Richard uses a confocal microscope to see the neuron cells stained with GFP’s, Green Fluorescent Proteins, with in the sections of brain. The sections are kept in vitro for some 24 hours, they are kept alive and growing and as they do so he takes sets of sequential photos through the microscope of the pattern of the neuron development in the chick brain. Then these photos are stacked and made into QuickTime movies; when shown these movies show how the neurons are moving into position in the brain. Hundreds of ‘glowing neurons’ are moving through the brain matter, like in a speeded up film of car headlights streaming through a up city at night, to their destinations. Richard’s real work is to see what controls the movement of these neurons and he does this by switching on and off the particular proteins that attract the growing neurons at different times in the development. The movies act as the evidence for what effect switching on and off any such protein has. When particular proteins are switched off at particular times the cells are seen to get lost and do not know where they are to go in the developing brain.

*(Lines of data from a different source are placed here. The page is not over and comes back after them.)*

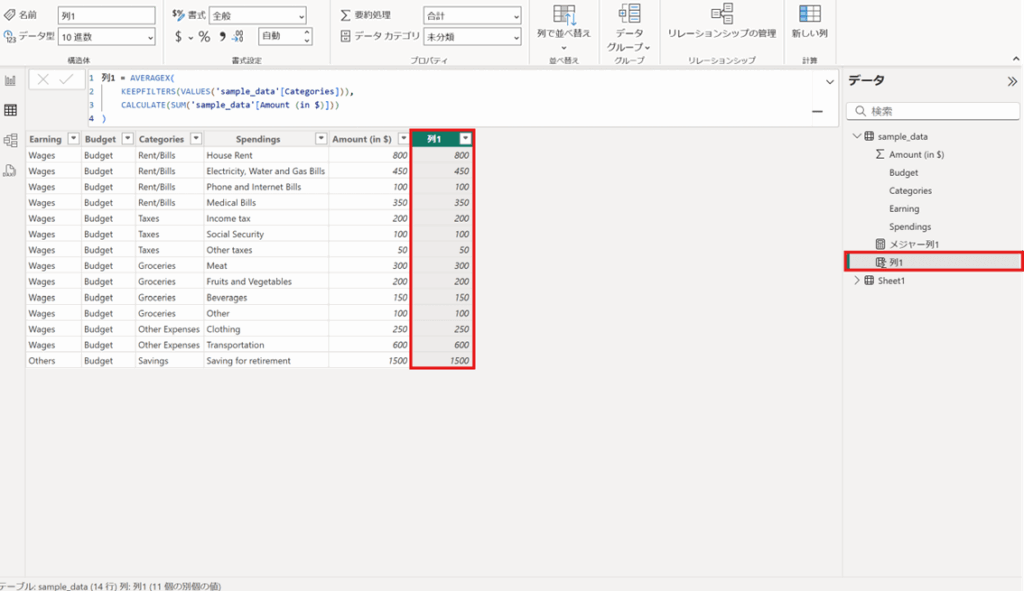The image size is (1024, 591).
Task: Open リレーションシップの管理 (Manage relationships)
Action: (721, 21)
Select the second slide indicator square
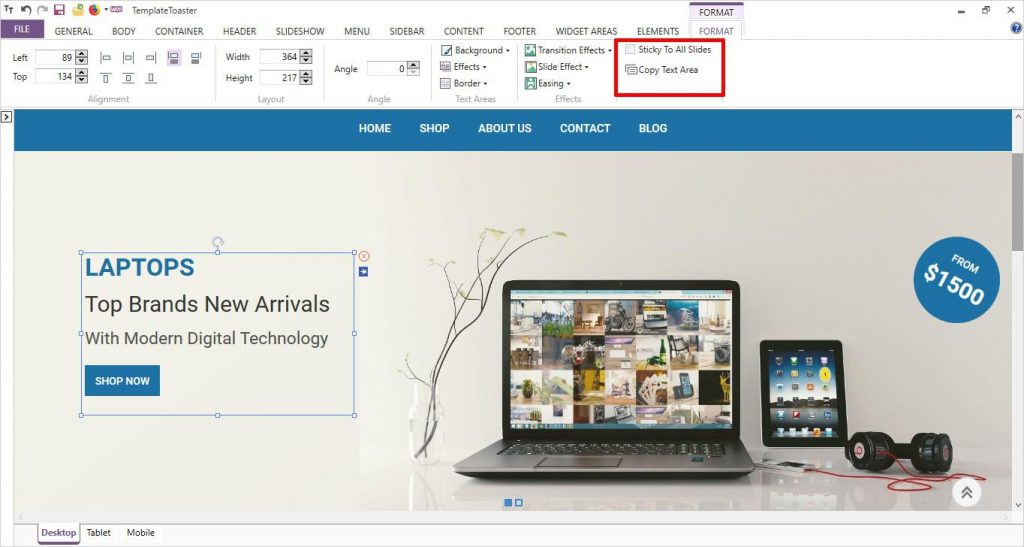Screen dimensions: 1024x547 519,503
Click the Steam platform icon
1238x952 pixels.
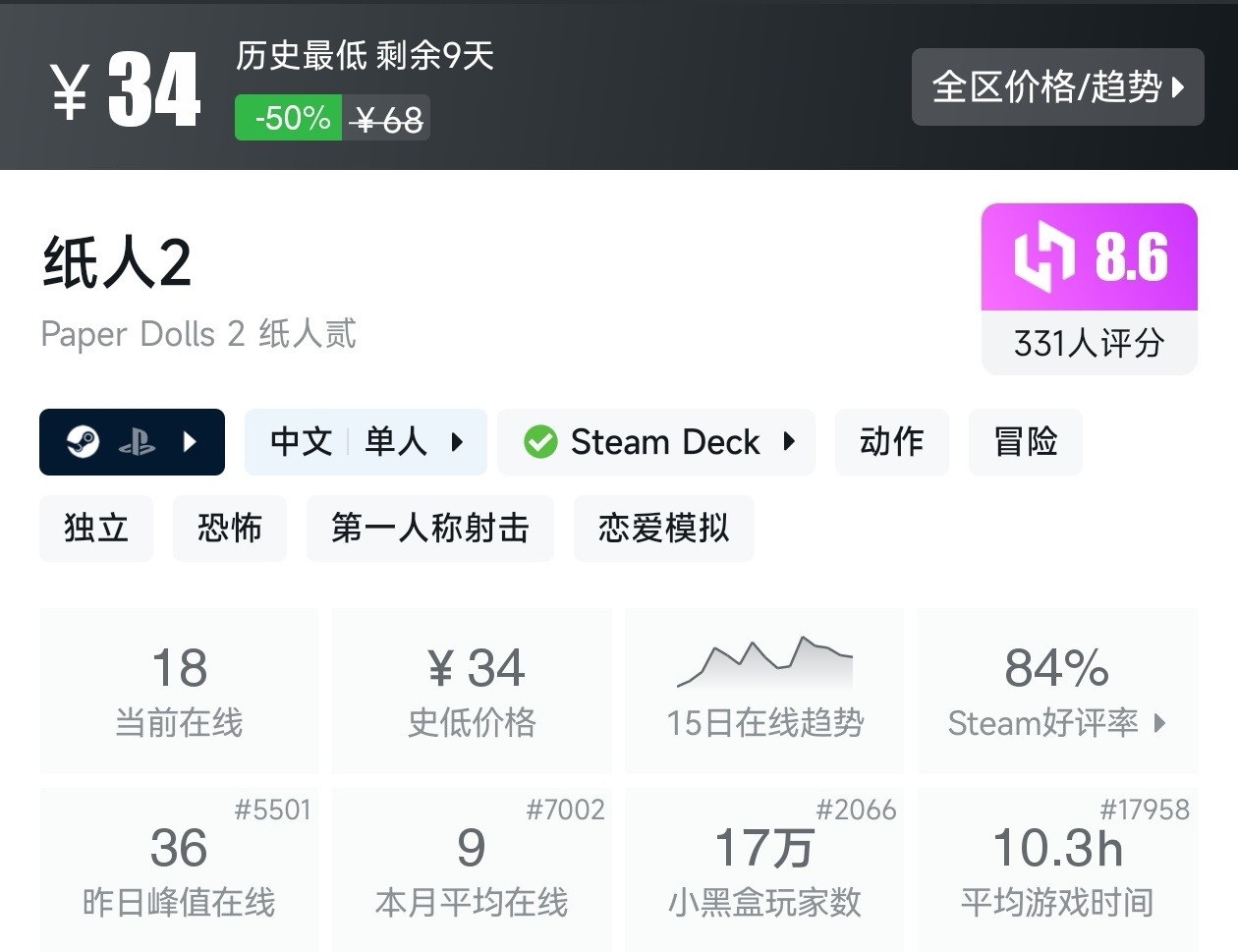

The wiring goes hectic. Eventually understanding this may lead to cures for some debilitating human disorders. Whatever the final outcomes his work is an extraordinary glimpse into the developing brain.

 

Magic Forest was shown at the Science Museum in March 2002, at the Rotterdam Film Festival, Rotterdam, Holland, 2003 and at the Natuurmuseum, Rotterdam, a show called Mensbeeld, in 2004, in Simply Complex at the Design Museum in Zurich in 2005, in Neuroculture, at the Westport Art Centre, Connecticut, USA in 2006, and in Exit Art, New York in 2008. Two articles have appeared in the science journal Nature that refer to Magic Forest. A static version of the time-based piece is now housed at the Wellcome Trust Headquarters, London.